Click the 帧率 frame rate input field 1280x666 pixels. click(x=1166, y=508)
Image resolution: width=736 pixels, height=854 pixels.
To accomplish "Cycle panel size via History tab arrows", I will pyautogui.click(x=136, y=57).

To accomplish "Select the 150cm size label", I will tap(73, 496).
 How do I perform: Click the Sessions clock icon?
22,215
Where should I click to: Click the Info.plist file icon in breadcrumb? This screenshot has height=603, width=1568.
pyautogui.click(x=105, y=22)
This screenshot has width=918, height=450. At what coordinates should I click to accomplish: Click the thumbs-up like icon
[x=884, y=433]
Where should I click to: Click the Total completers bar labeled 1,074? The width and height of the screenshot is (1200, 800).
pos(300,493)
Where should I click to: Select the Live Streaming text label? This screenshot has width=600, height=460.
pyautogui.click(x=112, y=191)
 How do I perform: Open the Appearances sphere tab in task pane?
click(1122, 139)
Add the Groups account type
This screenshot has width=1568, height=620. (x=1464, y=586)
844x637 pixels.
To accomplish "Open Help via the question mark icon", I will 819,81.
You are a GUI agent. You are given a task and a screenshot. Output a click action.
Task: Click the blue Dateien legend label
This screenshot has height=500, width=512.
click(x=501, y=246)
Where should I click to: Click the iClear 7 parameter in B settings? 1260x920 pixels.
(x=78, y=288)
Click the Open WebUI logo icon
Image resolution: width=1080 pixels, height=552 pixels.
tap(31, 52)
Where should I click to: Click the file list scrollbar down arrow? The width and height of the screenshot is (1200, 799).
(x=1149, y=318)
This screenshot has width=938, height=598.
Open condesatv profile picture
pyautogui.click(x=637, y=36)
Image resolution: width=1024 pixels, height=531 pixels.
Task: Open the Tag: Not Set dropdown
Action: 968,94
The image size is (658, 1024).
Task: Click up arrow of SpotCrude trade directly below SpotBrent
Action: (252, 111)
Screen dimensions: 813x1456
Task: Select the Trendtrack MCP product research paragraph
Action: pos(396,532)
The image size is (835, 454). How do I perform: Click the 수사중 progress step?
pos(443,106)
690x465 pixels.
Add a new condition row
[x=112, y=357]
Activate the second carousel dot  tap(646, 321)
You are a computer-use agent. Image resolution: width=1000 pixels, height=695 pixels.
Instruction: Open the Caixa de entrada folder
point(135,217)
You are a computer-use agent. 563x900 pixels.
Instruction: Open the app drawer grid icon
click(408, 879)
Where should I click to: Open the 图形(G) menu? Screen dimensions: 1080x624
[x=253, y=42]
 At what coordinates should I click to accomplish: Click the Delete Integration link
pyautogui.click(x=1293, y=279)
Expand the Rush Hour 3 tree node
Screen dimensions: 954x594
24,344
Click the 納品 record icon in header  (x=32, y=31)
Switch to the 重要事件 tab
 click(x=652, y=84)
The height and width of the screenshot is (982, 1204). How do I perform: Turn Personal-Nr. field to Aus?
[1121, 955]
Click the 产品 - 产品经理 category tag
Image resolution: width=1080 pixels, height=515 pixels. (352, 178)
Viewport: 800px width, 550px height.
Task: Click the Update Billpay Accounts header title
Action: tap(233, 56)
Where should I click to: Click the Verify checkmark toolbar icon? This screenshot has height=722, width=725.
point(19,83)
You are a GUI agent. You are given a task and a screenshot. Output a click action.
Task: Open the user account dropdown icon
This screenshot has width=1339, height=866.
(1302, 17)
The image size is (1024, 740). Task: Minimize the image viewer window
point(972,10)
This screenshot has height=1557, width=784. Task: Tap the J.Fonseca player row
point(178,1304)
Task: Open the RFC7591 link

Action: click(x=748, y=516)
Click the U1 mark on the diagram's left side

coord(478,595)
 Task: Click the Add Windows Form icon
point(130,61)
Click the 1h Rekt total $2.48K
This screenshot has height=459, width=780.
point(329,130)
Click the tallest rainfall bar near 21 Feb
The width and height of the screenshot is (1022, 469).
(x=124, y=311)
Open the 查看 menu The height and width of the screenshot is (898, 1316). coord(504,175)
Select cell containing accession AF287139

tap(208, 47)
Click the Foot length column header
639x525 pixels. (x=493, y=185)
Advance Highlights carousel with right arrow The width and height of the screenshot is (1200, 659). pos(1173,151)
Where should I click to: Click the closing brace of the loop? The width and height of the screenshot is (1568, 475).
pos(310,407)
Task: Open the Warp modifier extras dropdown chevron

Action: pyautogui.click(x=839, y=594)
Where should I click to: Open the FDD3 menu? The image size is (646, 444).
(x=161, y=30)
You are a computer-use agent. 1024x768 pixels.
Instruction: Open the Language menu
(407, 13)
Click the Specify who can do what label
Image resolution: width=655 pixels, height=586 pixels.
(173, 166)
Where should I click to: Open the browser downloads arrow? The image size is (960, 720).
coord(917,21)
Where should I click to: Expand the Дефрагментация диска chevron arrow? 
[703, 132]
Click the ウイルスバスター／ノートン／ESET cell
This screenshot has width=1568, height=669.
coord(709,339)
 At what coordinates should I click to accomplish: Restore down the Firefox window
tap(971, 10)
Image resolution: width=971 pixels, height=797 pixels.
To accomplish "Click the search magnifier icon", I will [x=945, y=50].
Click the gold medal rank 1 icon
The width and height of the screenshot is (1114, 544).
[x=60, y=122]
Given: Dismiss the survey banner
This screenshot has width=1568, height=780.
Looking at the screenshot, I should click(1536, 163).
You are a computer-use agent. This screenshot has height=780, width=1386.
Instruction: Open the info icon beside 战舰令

================================

WORK REQUEST: What you return should match, exactly, the stretch of the listing above that runs from the line with "This screenshot has width=1568, height=780." to its last line.

RESULT FOR THIS TASK:
This screenshot has width=1568, height=780.
Looking at the screenshot, I should click(1536, 163).
You are a computer-use agent. This screenshot has height=780, width=1386.
Instruction: Open the info icon beside 战舰令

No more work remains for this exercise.